「大人は判ってくれない」

こういう映画はいまではあまりないかもしれない。少なくともアメリカ映画にはこういうタイプの映画はない。中途半端な優しさが最初から最後まで出てこないという意味で。12歳の男の子の不遇を描いたフランソワ・トリュフォーの1959年の初監督作品だが、学校では劣等生で、家に帰れば両親の不和に気が滅入る毎日をすごすアントワーヌは悪友と連れ出して、学校をさぼり繁華街で映画を観るという楽しみを覚える。さらに盗みを覚えるが、しまいにはばれて警察にしょっぴかれる。親が引き取りに来たと思ったら、そうではなく、少年院に入れてくれと警察に頼む。少年院で、面会の日に母親が来る。やっと子どもに愛情を与えてこなかった自分を反省したのかと思ったら、そうではなく、もうおまえなんかを養育しないから戻ってくるなと言い捨てに来たのだった。次の日アントワーヌは、サッカーで遊んでいるすきを見計らい、金網をくぐって脱走する。どこまでもどこまでも走り続ける。解放感はない。悲壮感もない。無表情に走り続ける。最後に海に辿り着く。救いは見つからない。ここでは海はなぐさめの暗喩ではない。アントワーヌが見る海は、これから先も、これまで起こったようなことが続いていくとでも言いたげな、抑圧感にみちた海である。

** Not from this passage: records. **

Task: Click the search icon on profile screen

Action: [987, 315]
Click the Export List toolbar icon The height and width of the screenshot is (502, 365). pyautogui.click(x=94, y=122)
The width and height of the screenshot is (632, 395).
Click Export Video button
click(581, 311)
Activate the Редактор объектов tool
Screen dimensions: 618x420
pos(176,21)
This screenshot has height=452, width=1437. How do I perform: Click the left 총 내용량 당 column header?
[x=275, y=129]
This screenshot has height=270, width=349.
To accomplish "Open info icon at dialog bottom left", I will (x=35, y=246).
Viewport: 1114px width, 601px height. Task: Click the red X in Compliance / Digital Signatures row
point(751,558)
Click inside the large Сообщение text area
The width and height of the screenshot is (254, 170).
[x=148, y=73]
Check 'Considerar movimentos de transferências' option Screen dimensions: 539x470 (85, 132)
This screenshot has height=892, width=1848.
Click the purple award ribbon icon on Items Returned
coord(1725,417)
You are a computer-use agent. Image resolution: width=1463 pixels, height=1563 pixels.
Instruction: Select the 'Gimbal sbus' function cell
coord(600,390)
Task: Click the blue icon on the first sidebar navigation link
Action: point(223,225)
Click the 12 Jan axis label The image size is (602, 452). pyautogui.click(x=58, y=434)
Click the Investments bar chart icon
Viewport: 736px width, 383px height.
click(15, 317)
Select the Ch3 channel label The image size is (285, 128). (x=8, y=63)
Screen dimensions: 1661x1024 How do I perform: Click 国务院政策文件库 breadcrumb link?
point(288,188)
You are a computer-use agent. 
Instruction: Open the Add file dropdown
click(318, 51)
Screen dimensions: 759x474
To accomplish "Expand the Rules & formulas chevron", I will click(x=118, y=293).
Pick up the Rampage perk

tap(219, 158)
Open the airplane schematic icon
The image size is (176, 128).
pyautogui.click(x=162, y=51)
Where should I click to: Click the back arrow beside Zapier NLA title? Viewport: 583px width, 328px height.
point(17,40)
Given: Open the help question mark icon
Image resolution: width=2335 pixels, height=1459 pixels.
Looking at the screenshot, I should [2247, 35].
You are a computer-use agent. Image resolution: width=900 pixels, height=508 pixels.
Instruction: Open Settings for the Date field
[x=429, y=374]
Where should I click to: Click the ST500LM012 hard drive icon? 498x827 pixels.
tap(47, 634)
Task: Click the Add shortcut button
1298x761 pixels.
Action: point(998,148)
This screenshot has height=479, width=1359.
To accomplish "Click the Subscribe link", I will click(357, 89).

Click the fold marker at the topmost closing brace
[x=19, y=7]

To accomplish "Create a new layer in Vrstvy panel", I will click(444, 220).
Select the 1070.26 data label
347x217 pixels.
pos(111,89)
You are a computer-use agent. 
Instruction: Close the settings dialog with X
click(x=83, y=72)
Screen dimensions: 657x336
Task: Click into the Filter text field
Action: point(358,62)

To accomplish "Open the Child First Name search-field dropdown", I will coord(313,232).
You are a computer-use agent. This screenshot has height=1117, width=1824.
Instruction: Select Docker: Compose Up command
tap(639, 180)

邦題である「大人は判ってくれない」は、この映画の核心を捉えていない。英語では、フランス語の原題を直訳した"The 400 Blows"というタイトルになっているこの映画は、大人の子どもに対する無関心を訴えているのではなく、こどもがいかに孤独で救われない存在かを描いている。そこに大人に対する批判的姿勢は見当たらない。「理由なき反抗」のジェームス・ディーンのように、大人に対して異議申し立てをするわけではなく、自己顕示欲を競い合うような大人のまね事をするわけでもなく、アントワーヌは自分を苛む現実を離れて、自分自身を確認できる盗み、サボりなどの悪事を確信犯的に行う。

「大人は判ってくれない」は、大人が子どもを見殺すという点では是枝裕和監督の「誰も知らない」と通じるが、少年が意識的に罪を働くという点では「泥棒日記」のジャン・ジュネに通じる。男娼、窃盗犯という反社会的存在でいることに喜びとアイデンティティを見いだしたジュネのように、アントワーヌは疎外の埋め合わせとして悪事をはたらく。そのときの楽しそうな表情を見逃してはいけない。同年代の男の子がマンガを読んでいるときのような、実にリラックスした表情をしている。結局、学校とか家庭という制度化された場所には自分の居場所がないから、反制度的人間として盗みという「希望」を見つけたのだ。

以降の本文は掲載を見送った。